A bullish crossover has formed on the chart of the first cryptocurrency, which preceded a 600% increase in the asset in 2020. This was noted by a trader known as Coinvo Trading. 

BREAKING: 🚨 Bitcoin's most accurate bull run signal is here again.

The Stoch RSI of the US10Y and CN10Y just crossed for the 5th time.

Same pattern, same outcome. pic.twitter.com/JITF5ZGy36

— Coinvo Trading (@CoinvoTrading) January 26, 2026

According to his observations, the stochastic RSI of the US10Y and CN10Y crossed relevant levels on the weekly Bitcoin chart.

The expert labeled this signal as the "most accurate indicator of a bull run" for digital gold. Throughout history, it has appeared four times, each time followed by a price increase for the coin. 

In 2021, Bitcoin reached an all-time high of $69,000 after a similar signal. 

Analyst Matthew Hyland also predicted an upward movement for the first cryptocurrency, based on the behavior of the US Dollar Index (DXY).

The last two times the $DXY broke below 96, #Bitcoin ran from $2,000 to $20,000 within 6 months and ran from $10,000 to $64,000 within 9 months.

The DXY is currently sitting at 97 https://t.co/vzWGXgk2kM

— Matthew Hyland (@MatthewHyland_) January 26, 2026

"The last two times the DXY fell below 96, Bitcoin's price surged: from $2,000 to $20,000 in six months and from $10,000 to $64,000 in nine," he wrote. 

Currently, the index is at 97.

Why Is Gold Rising While Bitcoin Stays Flat?  

Bitcoin continues to trade sideways. At the time of writing, the asset is priced around $88,000. 

Meanwhile, gold is reaching new historical highs. On January 26, its price surpassed $5,000 per ounce for the first time. 

The divergence in the performance of these two assets is becoming more apparent, as their correlation has dropped to zero. The last time this occurred was in mid-2022. 

Analysts at Swan urged investors not to view this as a negative signal. They believe the decoupling is part of a familiar market pattern: the precious metal traditionally leads the way. 

This is wild.

Gold just ripped above $5,000/oz and the chart looks like a 2017 Bitcoin cycle.

Parabolic. Vertical. Relentless.

Instead of feeling defeated, Bitcoiners should be ecstatic about this move.

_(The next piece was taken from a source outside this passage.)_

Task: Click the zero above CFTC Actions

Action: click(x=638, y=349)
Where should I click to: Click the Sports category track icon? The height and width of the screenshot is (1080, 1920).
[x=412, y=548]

Here’s why 🧵👇 pic.twitter.com/hD8CyOHKr7

— Swan (@Swan) January 26, 2026

During such periods, the first cryptocurrency may remain in a consolidation phase for months before making a "powerful and sharp" upward move. 

Similar sentiments were expressed by MN Trading founder Michaël van de Poppe. He noted that every time the Bitcoin-to-gold ratio dropped to extremely low levels, it indicated the formation of a fundamental bottom in the crypto market. 

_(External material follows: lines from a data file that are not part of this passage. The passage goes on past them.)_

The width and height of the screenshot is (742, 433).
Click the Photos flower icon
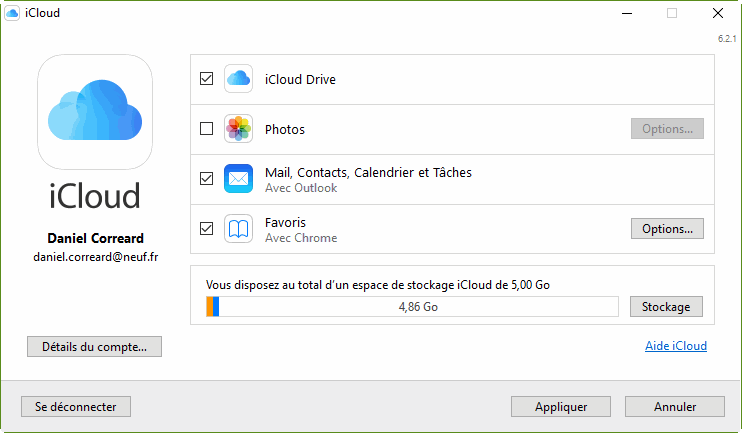click(x=238, y=129)
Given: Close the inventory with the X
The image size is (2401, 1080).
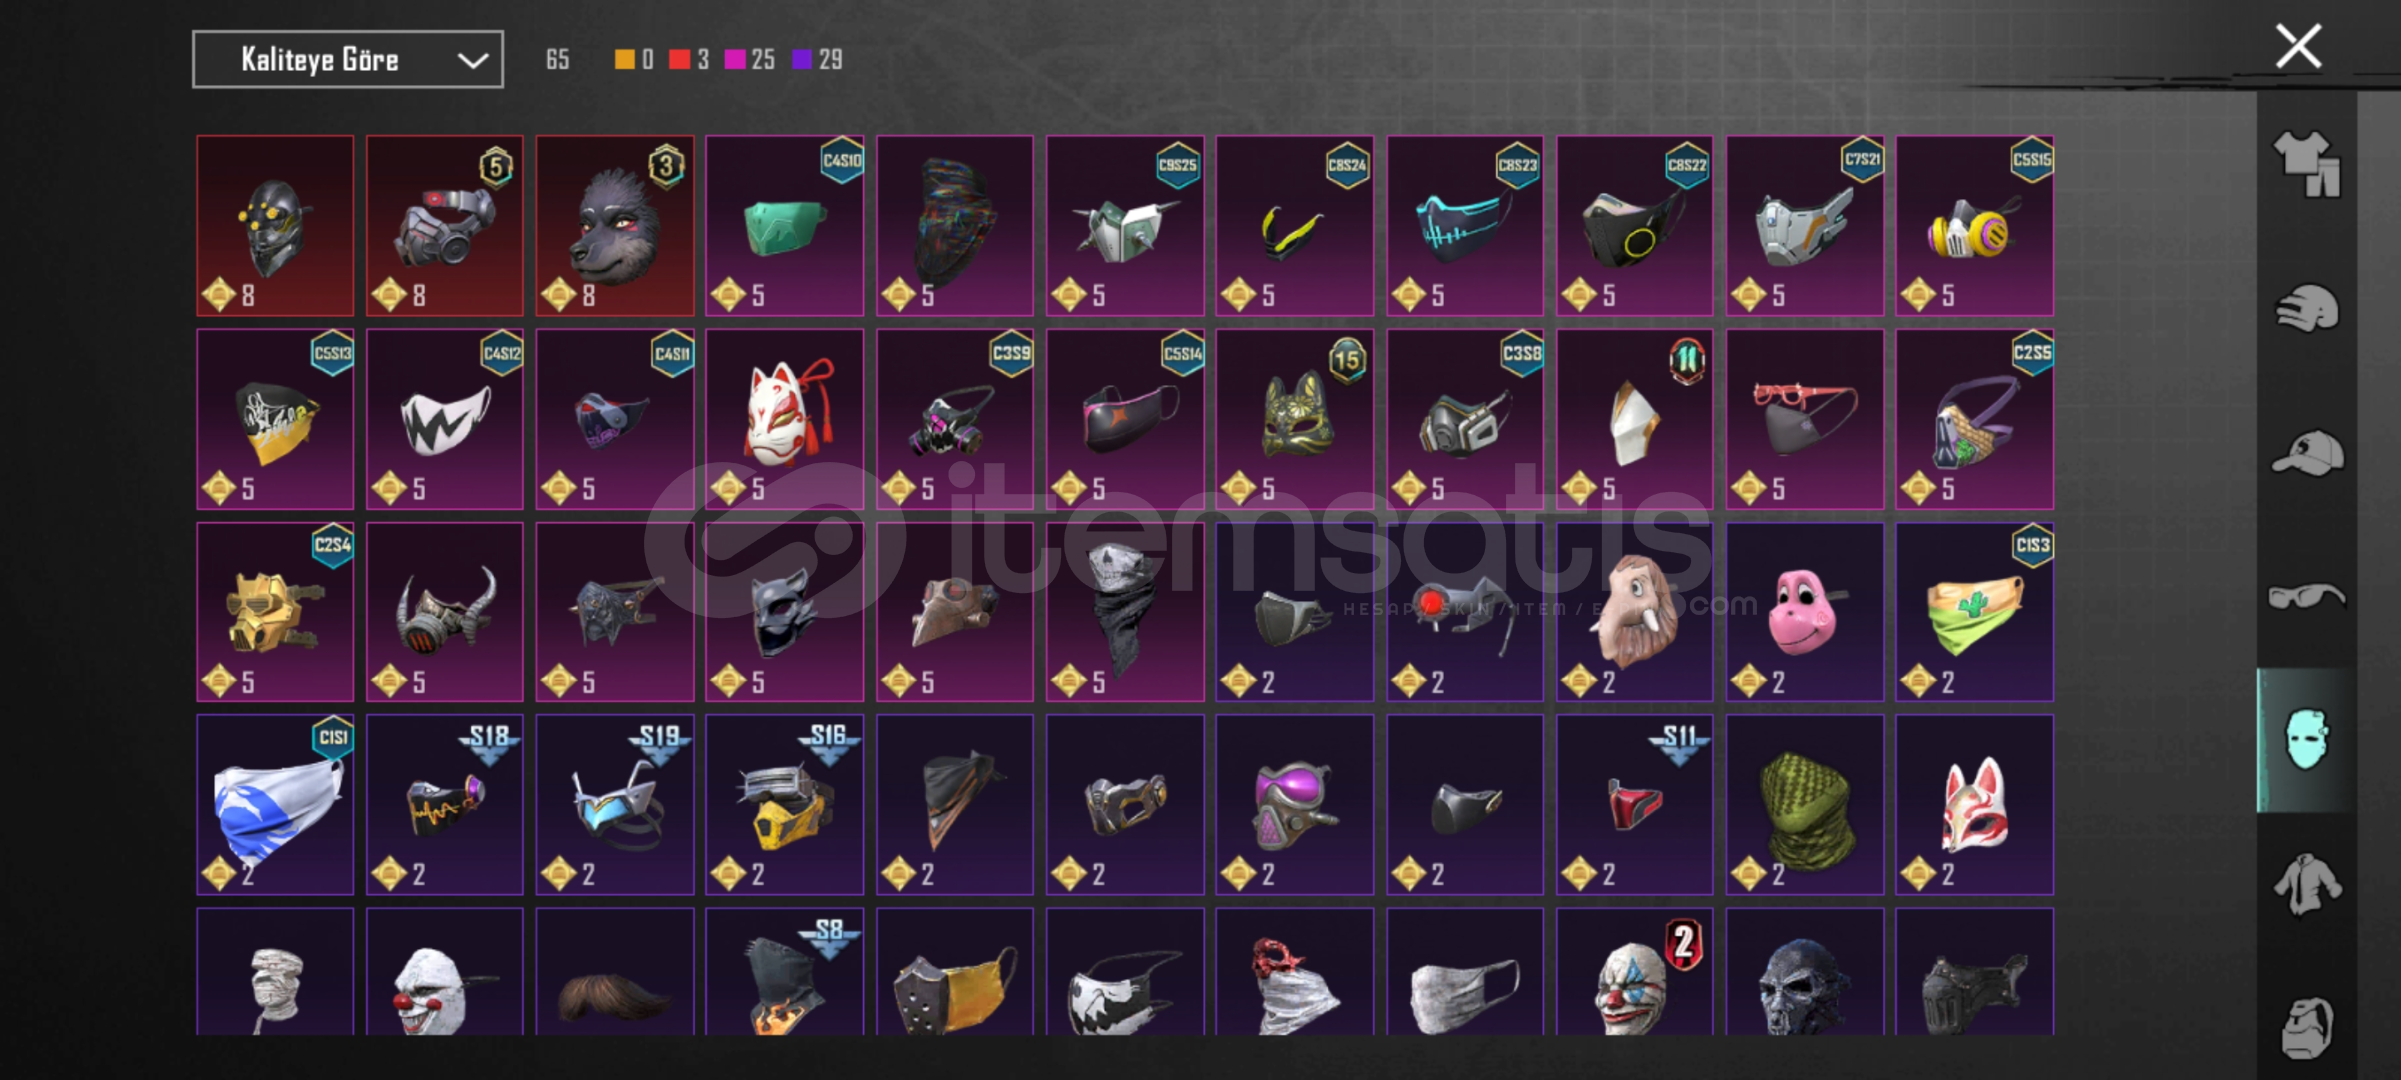Looking at the screenshot, I should tap(2298, 46).
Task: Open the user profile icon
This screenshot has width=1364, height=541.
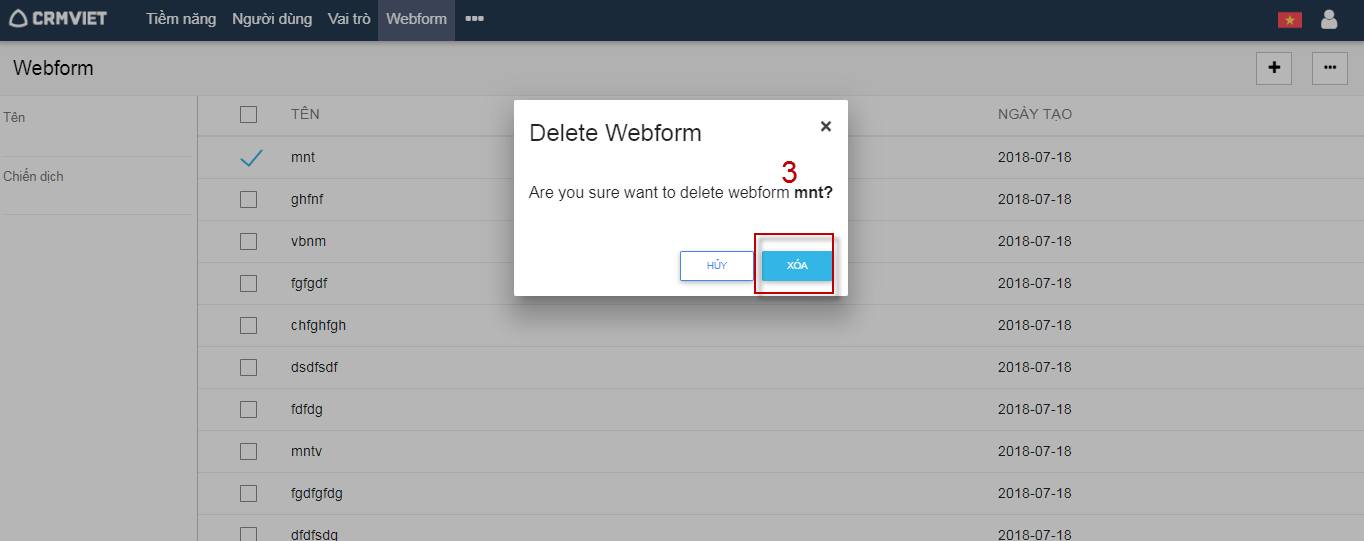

Every time that #Bitcoin has been this low vs. Gold, it's been the actual low in the markets on #Crypto.

And then I mean the outliers on the indicators.

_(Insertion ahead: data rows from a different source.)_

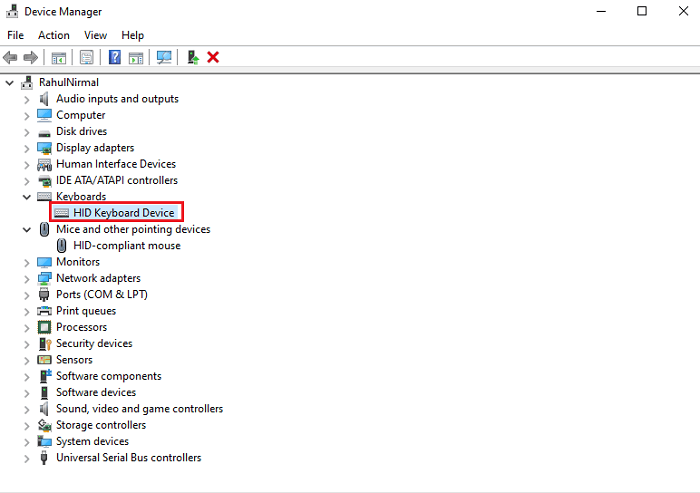This screenshot has width=700, height=493.
Task: Click the blue Help question mark icon
Action: coord(115,58)
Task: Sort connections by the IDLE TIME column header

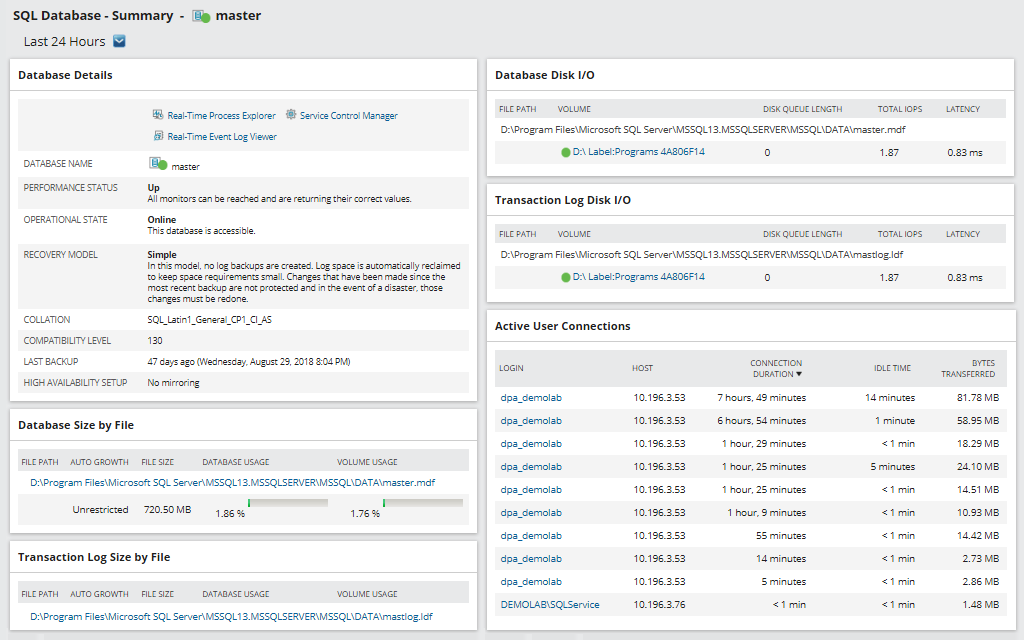Action: [891, 368]

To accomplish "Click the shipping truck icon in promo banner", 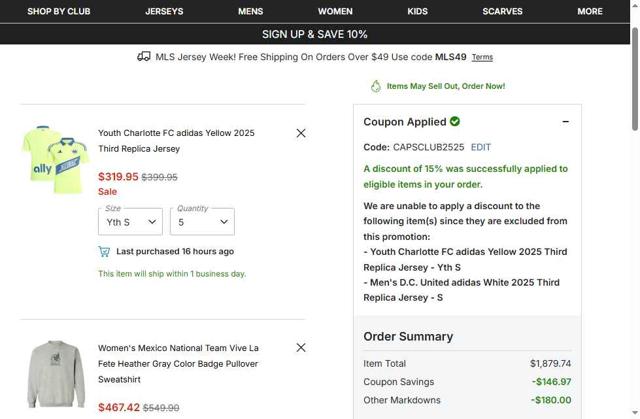I will click(144, 57).
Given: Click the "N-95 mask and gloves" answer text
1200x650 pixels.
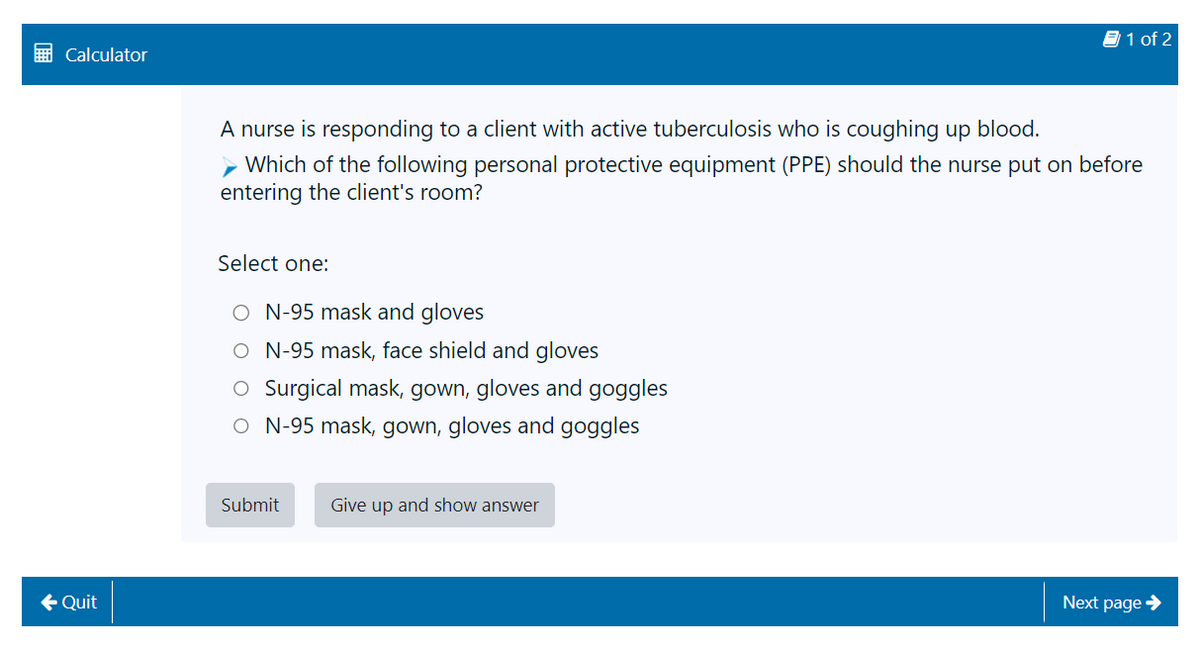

It's been the case at the bottom of 2015, 2018, 2022 and similarly, right now.

This means; a new cycle is upon us and the…

— Michaël van de Poppe (@CryptoMichNL) January 26, 2026

"This was the case at the lows in 2015, 2018, and 2022, and a similar situation is observed now. This indicates that a new cycle is on the horizon, and the end of the bear market is indeed near," the analyst explained. 

Van de Poppe identified the key level at $88,500. If the asset fails to hold above this level, it will continue to test lower values. 

However, the current growth in the precious metals market "won't last forever," the expert emphasized. Investors are seeking other opportunities for capital redistribution, one of which is traditionally Bitcoin. 

Joe Burnett, vice president of Bitcoin strategy at Strive, also pointed to the formation of a bottom. 

Bitcoin is currently on track for 4 down months in a row. The last time that happened:

1. Bottom of the 2018 bear market
2. Bottom of the 2014 bear market
3. Bottom of the 2011 bear market

— Joe Burnett, MSBA (@IIICapital) January 25, 2026

He noted that January could mark the fourth consecutive negative month for digital gold. The same occurred during bear markets in 2011, 2014, and 2018. 

Recall that analysts at Santiment pointed out the decline in stablecoin capitalization as a negative signal for the digital asset sector.